Lynn Fitch submitted a brief petitioning for writ of certiorari in Dobbs v. Jackson Women’s Health Organization Oct. 22.

“The circuit split…continues to grow,” she wrote, over the question “whether the validity of a pre-viability law that protects women’s health, the dignity of unborn children, and the integrity of the medical profession and society should be analyzed under Casey’s ‘undue burden’ standard or Hellerstedt’s balancing of benefits and burdens.”

“This case remains an ideal vehicle to promptly resolve both that question and the first question presented—the contradictions in this Court’s decisions over use of ‘viability’ as a bright line for measuring pro-life legislation,” Fitch stated.

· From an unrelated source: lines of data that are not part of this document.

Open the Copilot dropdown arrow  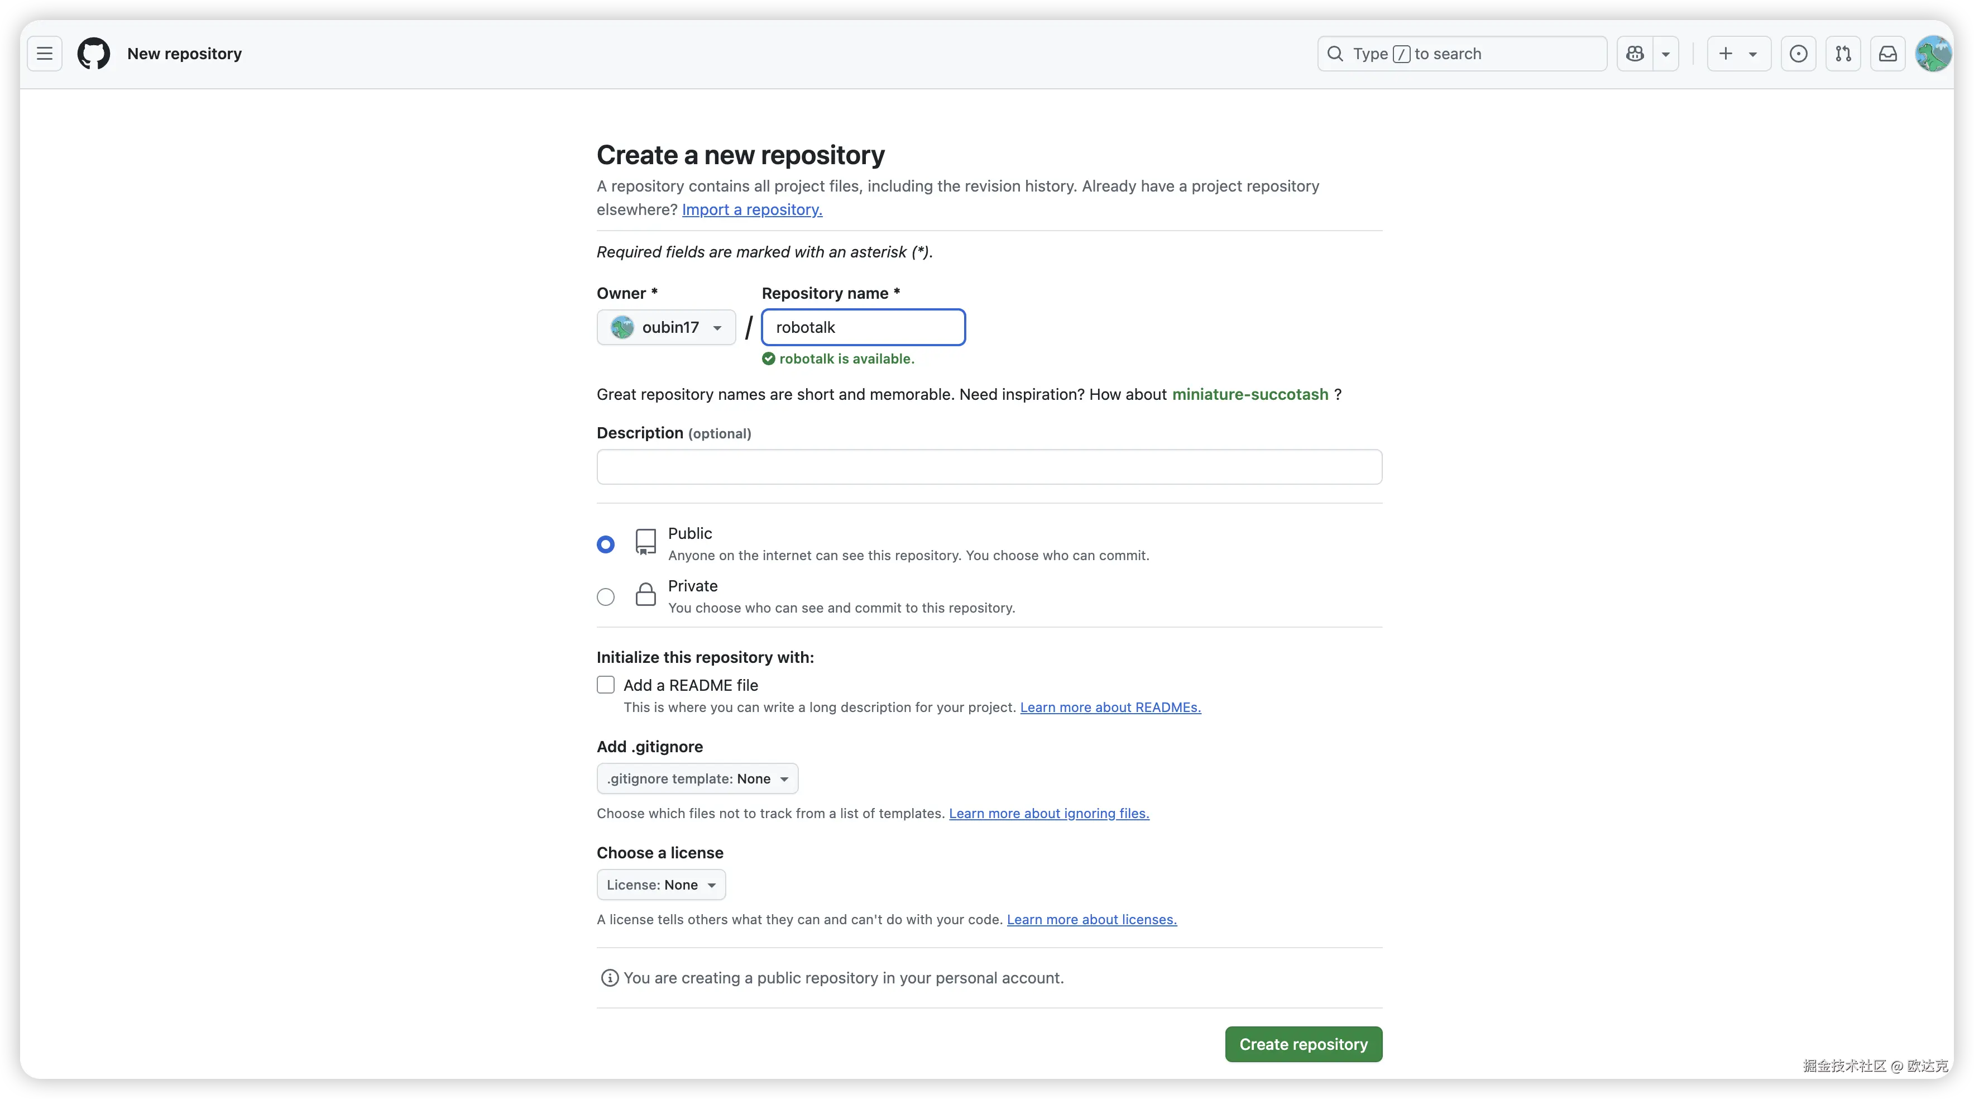click(x=1665, y=54)
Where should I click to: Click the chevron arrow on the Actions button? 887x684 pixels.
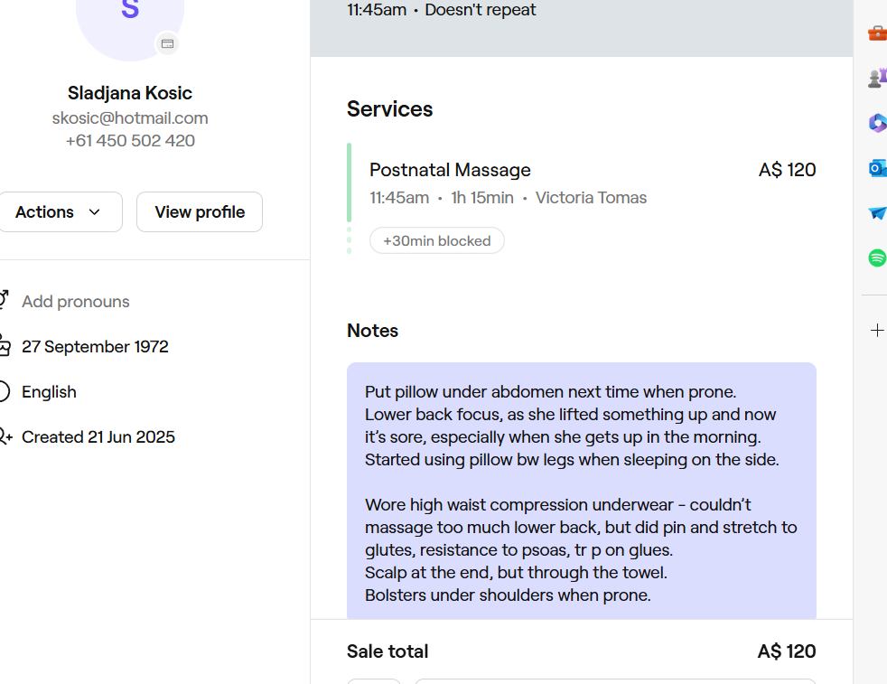point(95,212)
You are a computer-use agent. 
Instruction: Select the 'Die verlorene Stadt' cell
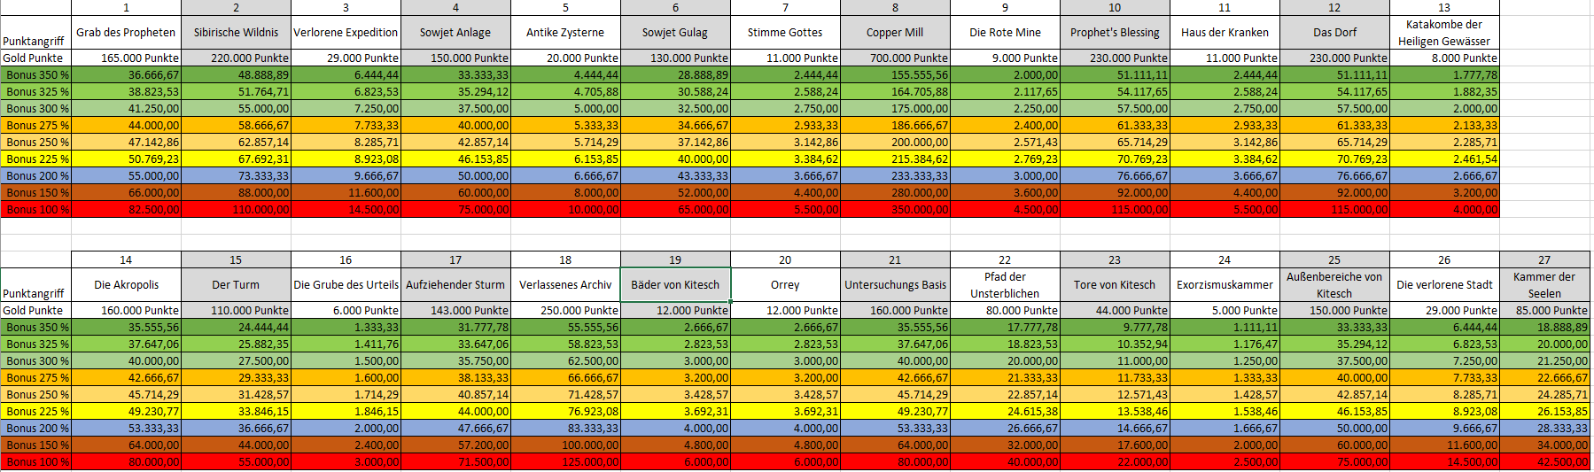(x=1444, y=285)
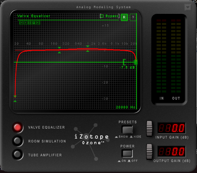The width and height of the screenshot is (197, 173).
Task: Click the play transport icon
Action: pos(26,23)
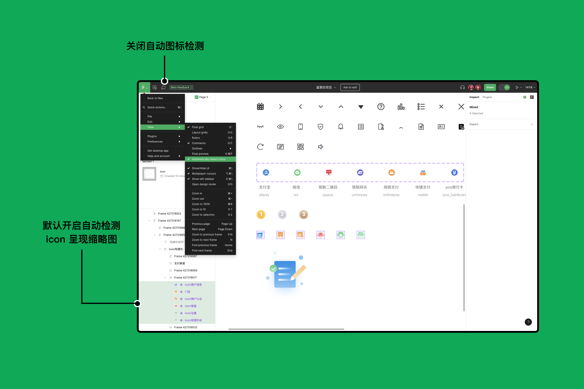Click the Share button

(490, 88)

Fitch noted that in a recent case, a panel of the Fifth Circuit acknowledged that its decision conflicted with one reached by the Eighth Circuit, and that the Sixth Circuit has “reached the exact opposite conclusion as the Fifth Circuit panel majority.”

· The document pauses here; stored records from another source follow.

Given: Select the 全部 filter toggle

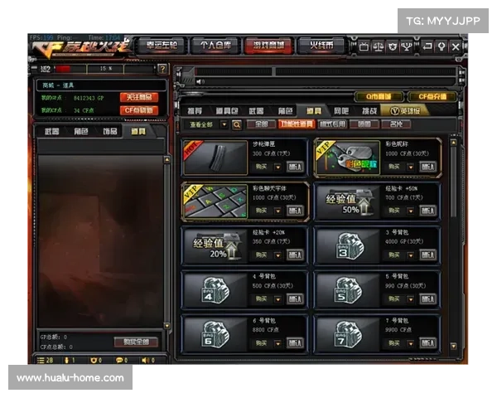Looking at the screenshot, I should [x=261, y=124].
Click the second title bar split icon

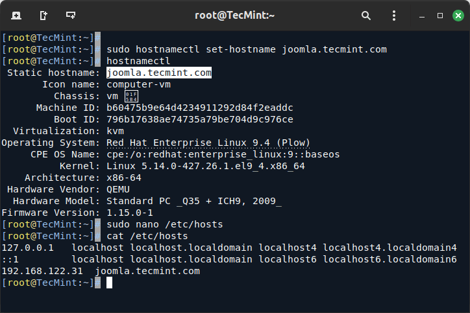coord(43,15)
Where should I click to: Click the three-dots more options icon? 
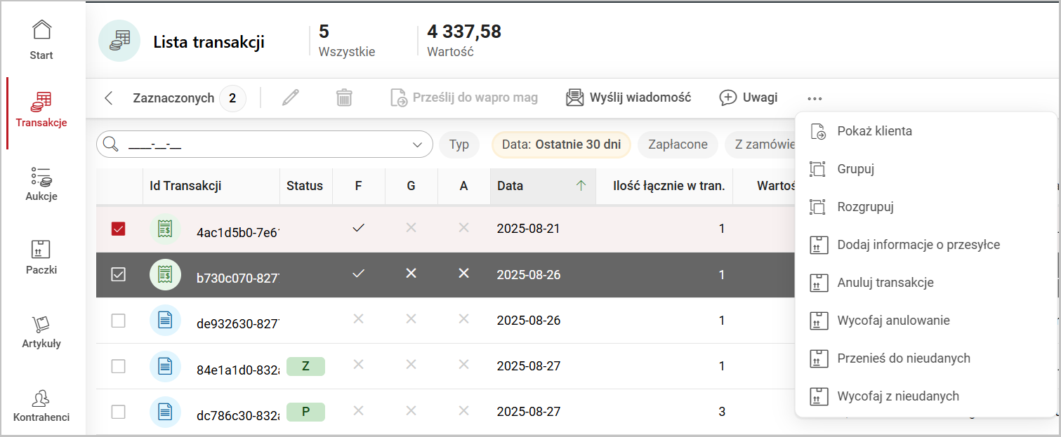(x=815, y=98)
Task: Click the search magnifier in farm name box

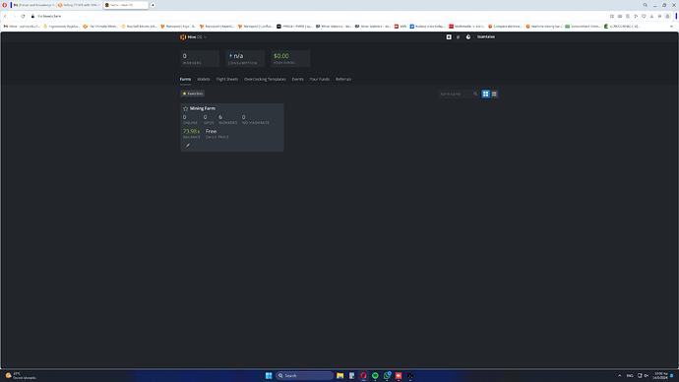Action: click(475, 94)
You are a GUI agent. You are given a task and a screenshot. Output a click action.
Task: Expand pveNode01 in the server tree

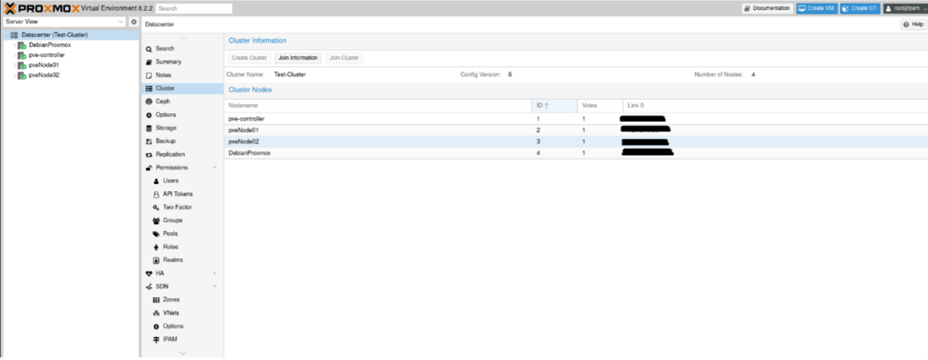coord(15,65)
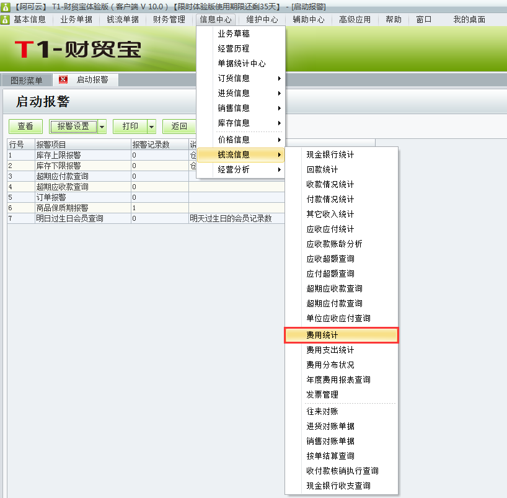Switch to the 图形菜单 tab
This screenshot has width=507, height=498.
point(28,79)
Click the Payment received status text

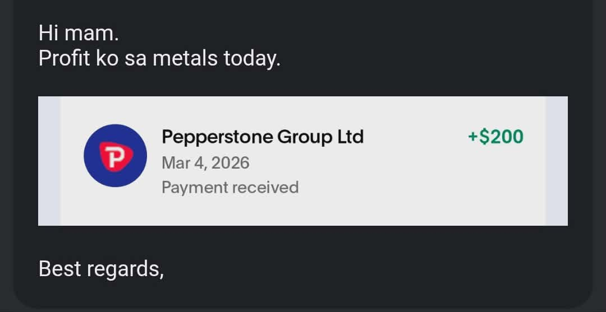tap(229, 187)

The circuit split arises from differences in interpretation of the Supreme Court’s June decision in June Medical Services, LLC v. Russo, which struck down Louisiana’s requirement that abortion doctors have admitting privileges at a nearby hospital.

In December 2019 Judge Patrick Higginbotham of the US Court of Appeals for the Fifth Circuit upheld a district court ruling that blocked Mississippi’s 15 week abortion ban.

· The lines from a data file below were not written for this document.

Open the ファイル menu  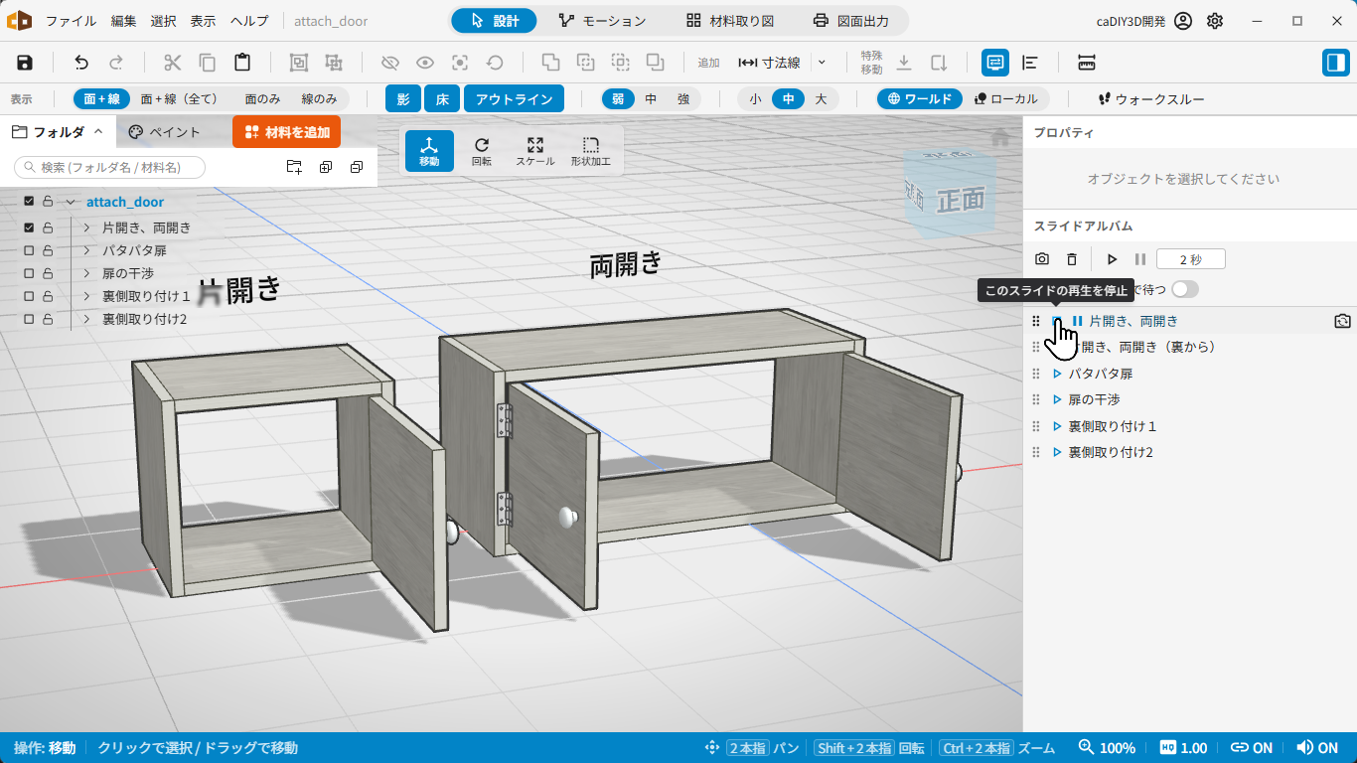[x=72, y=21]
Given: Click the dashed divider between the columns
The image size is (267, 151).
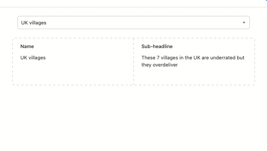Looking at the screenshot, I should (134, 62).
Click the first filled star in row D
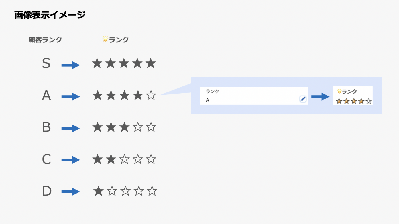Viewport: 399px width, 224px height. coord(98,191)
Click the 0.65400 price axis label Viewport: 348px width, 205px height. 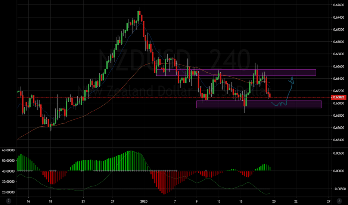[339, 140]

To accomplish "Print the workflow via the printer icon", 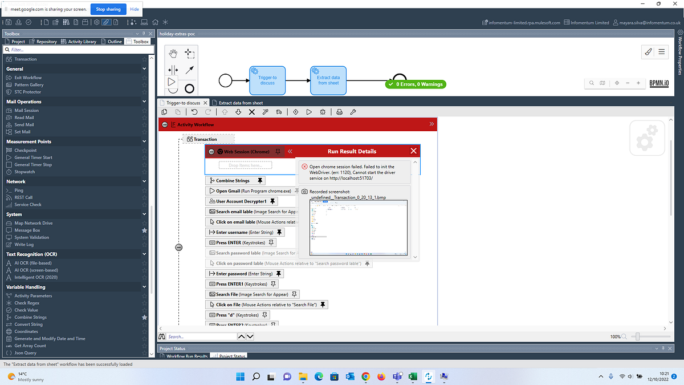I will 339,112.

The law allows abortions after 15 weeks of pregnancy when the mother’s life or a major bodily function is in danger, or when the unborn child has a severe abnormality and is not expected to be able to live outside the womb at full term. Exceptions are not granted for pregnancies resulting from rape or incest. Physicians who knowingly violate the law can lose their state medical license.

Defending the law, Mississippi’s attorneys have argued that it has an interest in protecting the life of the unborn, as well as maternal health. They pointed to an increased risk of complications for the mother when abortion is performed further into the pregnancy. They have also made a case that unborn babies are capable of feeling pain prior to viability.

Higginbotham wrote that “In an unbroken line dating to Roe v. Wade, the Supreme Court’s abortion cases have established (and affirmed, and re-affirmed) a woman’s right to choose an abortion before viability. States may regulate abortion procedures prior to viability so long as they do not impose an undue burden on the woman’s right but they may not ban abortions.”

In July, Governor Tate Reeves signed into law the Life Equality Act, banning abortion based on sex, race, or genetic abnormality.